Presented at the Genitourinary Cancers Symposium in San Francisco, which ends today. [1]
“This was the first combination trial of two immune checkpoint therapies in prostate cancer,” Padmanee Sharma, MD, professor in the department of genitourinary medical oncology, division of cancer medicine at The University of Texas MD Anderson Cancer Center, said in a press release.
That's odd, since there was a Johns Hopkins study published in 2018 [2]:
"Ipilimumab plus nivolumab demonstrated encouraging efficacy in AR-V7-positive prostate cancers with DRD mutations, but not in the overall study population."
"In the current study, Sharma and colleagues evaluated the safety and efficacy of nivolumab (Opdivo, Bristol-Myers Squibb), which targets PD-1, plus ipilimumab in two cohorts of men with metastatic castration-resistant prostate cancer. Men received 1 mg/kg nivolumab plus 3 mg/kg ipilimumab every 3 weeks for four doses, followed by 480 mg nivolumab monotherapy every 4 weeks.
"The first cohort included asymptomatic or minimally symptomatic men who had progressed after treatment with second-generation hormone therapy and had not received chemotherapy (n = 45; median age, 69 years; range, 48-85). The second cohort consisted of men who progressed after taxane-based chemotherapy (n = 45; median age, 65 years; range, 46-84).
"Objective response rate and radiographic PFS based on Prostate Cancer Working Group 2 criteria served as the study’s coprimary endpoints. Safety served as a secondary endpoint.
"Seventy-eight men had a follow-up of at least 6 months. Median follow-up was 11.9 months for the first cohort and 13.5 months for the second cohort.

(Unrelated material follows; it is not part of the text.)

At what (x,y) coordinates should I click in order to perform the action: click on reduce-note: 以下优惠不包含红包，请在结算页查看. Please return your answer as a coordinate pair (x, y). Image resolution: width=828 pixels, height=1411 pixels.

"ORR among men with baseline measurable disease was 25% (95% CI, 11.5-43.4) in the first cohort and 10% (95% CI, 2.1-26.5) in the second cohort.
"Median time to response was 1.9 months in the first cohort and 2.1 months in the second cohort.
"Six patients (17.6%; 95% CI, 6.8-34.5) in the first cohort and four (10%; 95% CI, 2.8-23.7) in the second cohort achieved PSA response, defined as a PSA decline of at least 50% from baseline.
"Five patients in the first cohort and two patients in the second cohort demonstrated a PSA of less than 0.2 ng/mL. Of these patients, four from the first cohort and one from the second cohort also had ongoing objective responses, Sharma said."